There were exceptions, of course, often connected to period pieces, when the obviously artistry of the clothing — which didn’t look like anything in store — broke through. Names like Sandy Powell (“Shakespeare in Love,” “The Aviator”) and Janie Bryant (“Mad Men”), for example. And Ms. Carter.
Yet for the most part, the costume designer exists in the shadow of the cinema they serve. And even as the worlds of fashion and film became evermore intertwined, and movies provided the raw material that inspired collection after collection, designers would name-check, say, “Blade Runner 2049” as a muse, rather than Renée April, the costume designer who helped craft the dystopian fashions of that release. The public, in turn, became trained to overlook the person behind the clothes.
It got to the point that when a costume designer occasionally worked with a runway designer, as Paolo Nieddu did with Prada on “The United States vs. Billie Holiday,” Prada ended up with the lion’s share of the attention, even though the fashion house made only nine of the many looks in the film, and each one of those nine was actually chosen and cocreated by Mr. Nieddu.
The Cerulean Blue Monologue
It doesn’t help that the Academy Awards remain myopically stuck in period mode. Even this year, almost none of the movies that shaped (literally) the fashion conversation were nominated for best costume design. Instead, the five nominees included “Mulan” (set in Imperial China), “Mank” (1930s and ’40s) and “Ma Rainey’s Black Bottom” (1927). There’s no question that the clothes in those films were dazzling, but they didn’t change what the public wanted to wear to get the milk, or to wear on the weekend. (This has given rise to renewed debate about whether a “contemporary” category should be created at the Oscars, to right the balance.)
The studios themselves, basking in the related glow, have little incentive to share the spotlight. They own the work of the costume designer. So even when films are so influential that they spark retail collaborations (see the Banana Republic “Mad Men” collection), studios often cut out the costume designer — even if the result doesn’t work particularly well.
“They want all the glory,” Ms.

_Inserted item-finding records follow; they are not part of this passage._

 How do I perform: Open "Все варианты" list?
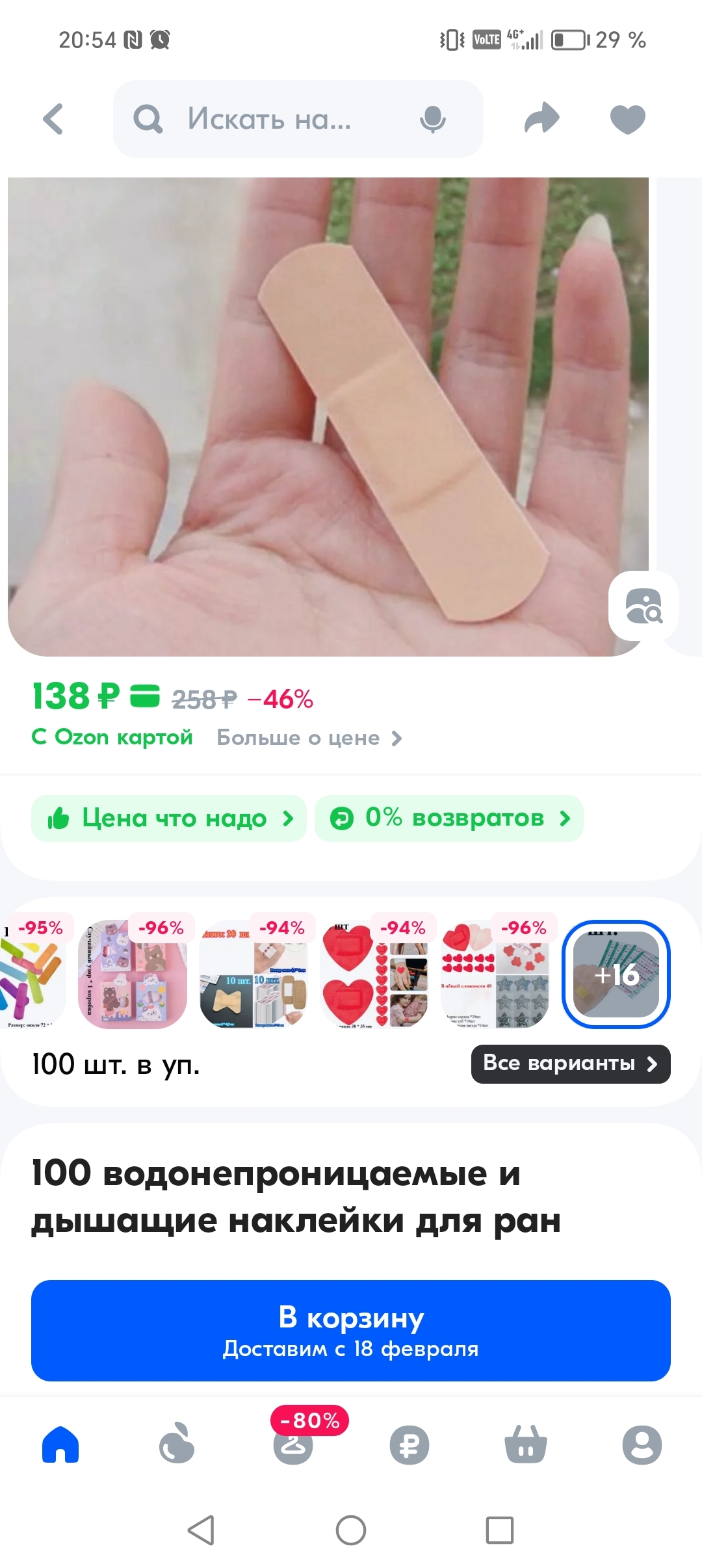(570, 1064)
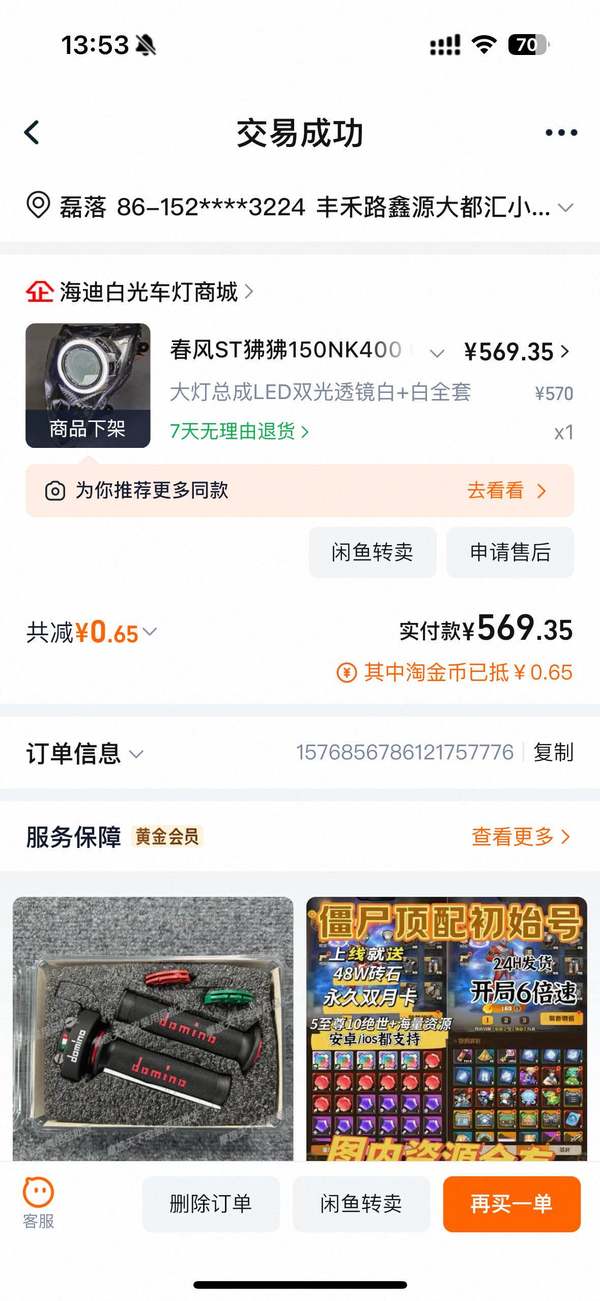Open the three-dot overflow menu
The height and width of the screenshot is (1301, 600).
click(561, 133)
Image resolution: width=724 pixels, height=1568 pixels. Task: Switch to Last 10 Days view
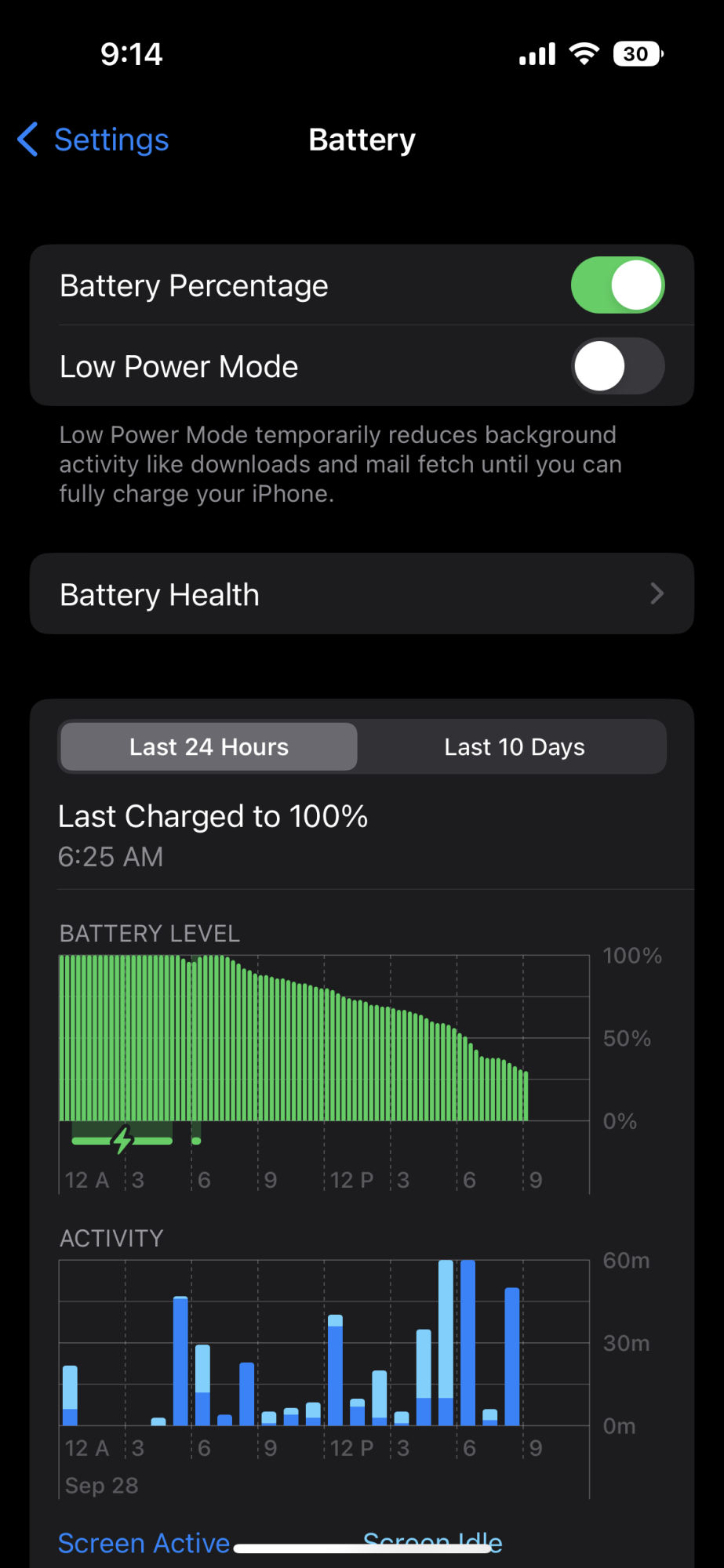(514, 747)
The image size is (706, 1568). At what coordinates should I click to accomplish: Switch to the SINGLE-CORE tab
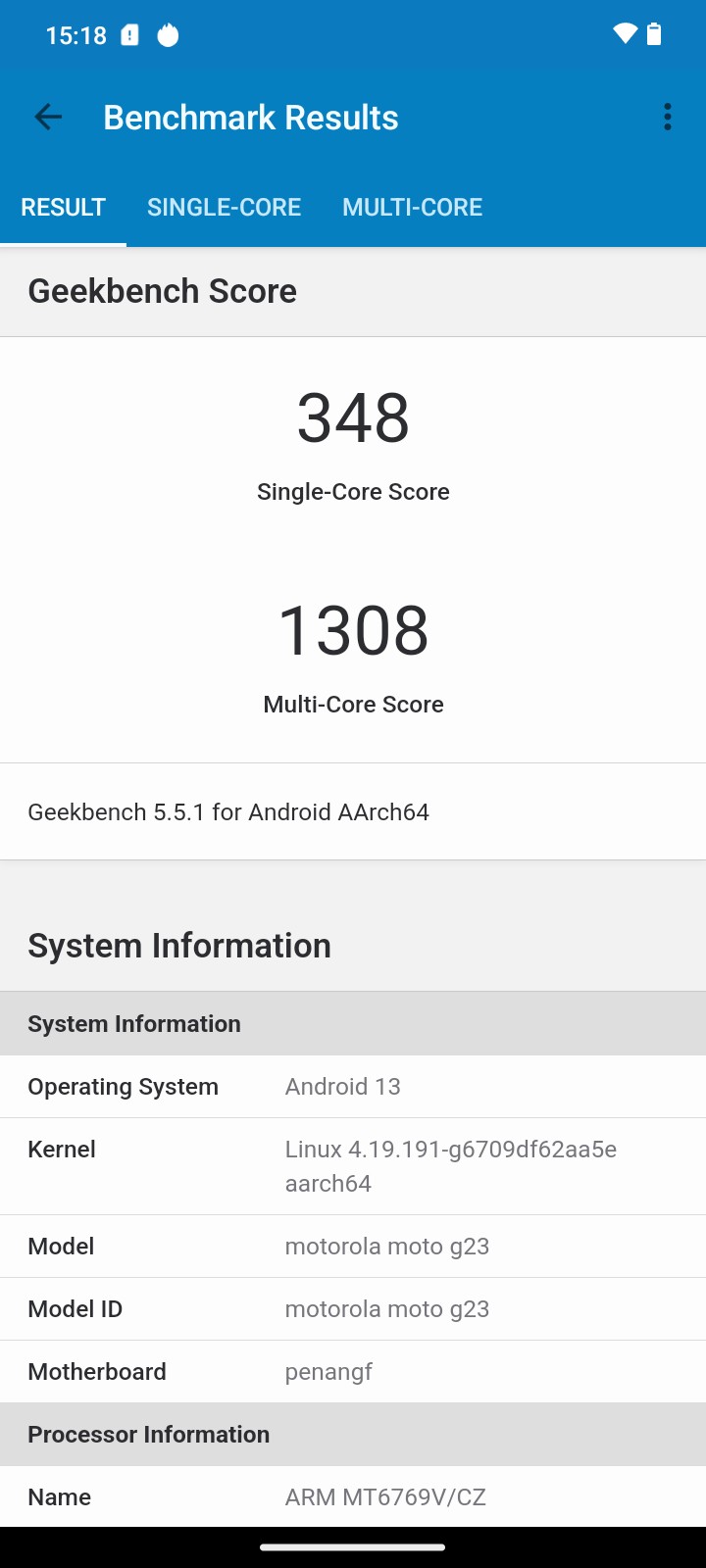224,208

Carter said.
And yet, at a time when appropriation is itself a hot button topic, the appropriation of the work of costume designers is largely overlooked. (Where’s Diet Prada when you need it?)
To that end, Mr. Pérez of the Costume Designer’s Guild has been pushing his members to speak up about their work on social media, claiming the credit they deserve and creating a power base and profile that can extend beyond their specific projects. He also has a marketing committee to help.
“The public wants what we are doing,” said Mr. Pérez, who recently dressed an entire “fantasy prom” for “Never Have I Ever” that he expects will set off new trends as we emerge from isolation with a desire to celebrate. “They just don’t entirely know it.”
It’s not that the costume design community wants to become fashion designers. (“I personally am not interested in going down the fashion road,” said Ms. Carter, who has dabbled in collaborations with fast fashion brands but said she found them limiting.) But they want to be recognized as fully what they are: tastemakers.
That famous monologue from “The Devil Wears Prada” about how cerulean blue became a trend could easily have come from the mouth of a costume designer. They arguably have more power now than any magazine editor.
They are, after all, creators of work that, as Ms. Carter said, “always filters down.”